Hip Mid Thigh Pull Single Leg

Setup

Frame Setup Diagram

1: Attach the short bar handle to sensor 4 with the sensor housing rotated 180 degrees.

2: Stand on the far side of the housing with knees flexed 130 degrees and hips 140 degrees, assuming the second phase of the ‘pull’ in a clean. Standing on this side of the housing will allow a more central position of the stance/test leg. Move the supplementary mat to be behind you.

3: The foot of the test limb should be centered on the base mat’s center grid line and the strap from the handle immediately inside the medial aspect of the patella. The non-use limb is positioned with the foot behind the test hip with the great toe resting lightly on the supplementary mat.

4: Keeping your back flat, elbows extended and arms hanging close to your thighs, adjust the housing height to allow you to grip the bar ready to perform a mid-thigh pull from just above your knee caps with knees and hips at the aforementioned angles.

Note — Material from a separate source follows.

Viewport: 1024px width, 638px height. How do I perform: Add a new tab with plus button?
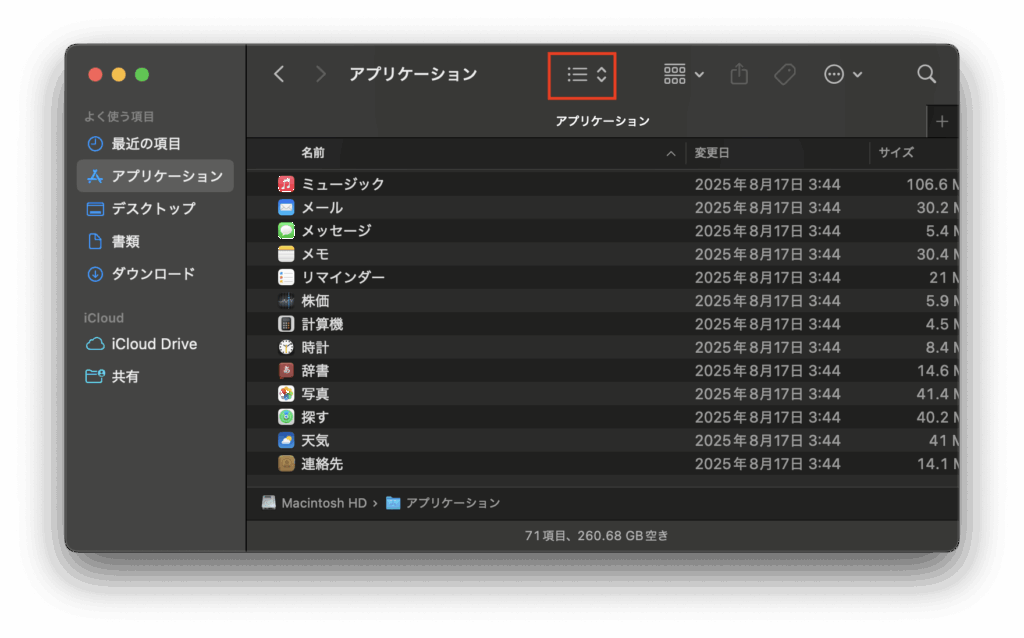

5: Record height of the top of carriers for future reference.

6: (note: Sensor 4 currently has a capacity limit of 200kg. The software will not allow forces in excess of this to be applied during testing or training.)

Cues

1: Unilateral protocol, alternate feet each rep.

2: Maintain pressure thru the inside of the heel bone and ball of the big and little toe for good foot posture.

3: Keep lumbar posture, knee, and hip angle the same as you develop force.

4: Build to the selected percentage of max force (MVIC) or proportion of maximum effort (RPE) over a 5s period.